Появившийся к этому времени Евфаритский приказал выставить в оцепление сотню казаков и пулеметы – из опасения, что Унгерн с помощью монголов попытается переломить ход событий. Никто понятия не имел, где он, всеми владело страшное возбуждение. Вдруг послышался стук копыт по каменистой дороге. Шепот пронесся по рядам: “Барон! Барон!”

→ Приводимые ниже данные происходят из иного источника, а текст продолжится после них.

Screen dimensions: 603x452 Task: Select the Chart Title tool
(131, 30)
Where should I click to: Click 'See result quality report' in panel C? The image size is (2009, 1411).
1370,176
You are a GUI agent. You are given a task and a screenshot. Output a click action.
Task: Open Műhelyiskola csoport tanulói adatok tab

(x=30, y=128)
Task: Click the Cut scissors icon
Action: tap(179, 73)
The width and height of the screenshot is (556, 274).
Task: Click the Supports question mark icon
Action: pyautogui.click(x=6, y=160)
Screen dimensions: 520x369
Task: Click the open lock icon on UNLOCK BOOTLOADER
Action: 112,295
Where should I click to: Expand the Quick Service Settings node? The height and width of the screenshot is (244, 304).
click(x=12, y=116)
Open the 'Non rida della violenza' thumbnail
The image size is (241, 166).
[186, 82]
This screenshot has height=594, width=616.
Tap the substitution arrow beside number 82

Объехав заградительную цепь, Унгерн спустился по склону холма и направился к изменившему ему войску. “Офицеры, окружавшие меня, – вспоминал Рябухин, – поспешно бросились в сторону, на бегу выхватывая револьверы и щелкая затворами карабинов… Я вытащил мой старый “кольт”, решив скорее выпустить себе мозги, нежели подвергнуться пыткам, которые ожидали всех нас, если мы попадем в руки барона”.
Через минуту выяснилось, что рядом с Унгерном никого нет. Он ехал абсолютно один и, впотьмах не понимая, какие части находятся перед ним, спрашивал: “Кто здесь? Какая сотня?” Никто не отвечал. Узнав Очирова, командира Бурятского полка, Унгерн крикнул ему: “Очиров, куда ты идешь?” Не дождавшись ответа, скомандовал: “Приказываю тебе вернуть полк в лагерь!” – “Я и мои люди не пойдем назад, – сказал Очиров. – Мы хотим идти на восток и защищать наши кочевья. Нам нечего делать в Тибете”. Ничего не добившись, Унгерн подъехал к 4-му полку и стал уговаривать казаков продолжать войну, говоря, что если они пойдут в Маньчжурию, то “от голода будут глодать кости друг друга, что красные завтра же истребят их всех до одного”. В ответ – ни звука. Барон поскакал дальше и, перемежая угрозы руганью, произнес такую же речь перед артиллеристами. Ответом было “все то же упрямое грозное молчание”. Тогда Унгерн начал выкликать имена тех, кого он не видел, но полагал, что они где-то здесь. “Доктор, – издали крикнул он Рябухину, – поворачивайте госпиталь и раненых!” Потом: “Рерих, я приказываю вам повернуть обоз!” Никто не отвечал, никто не двигался с места. Все замерли в оцепенении.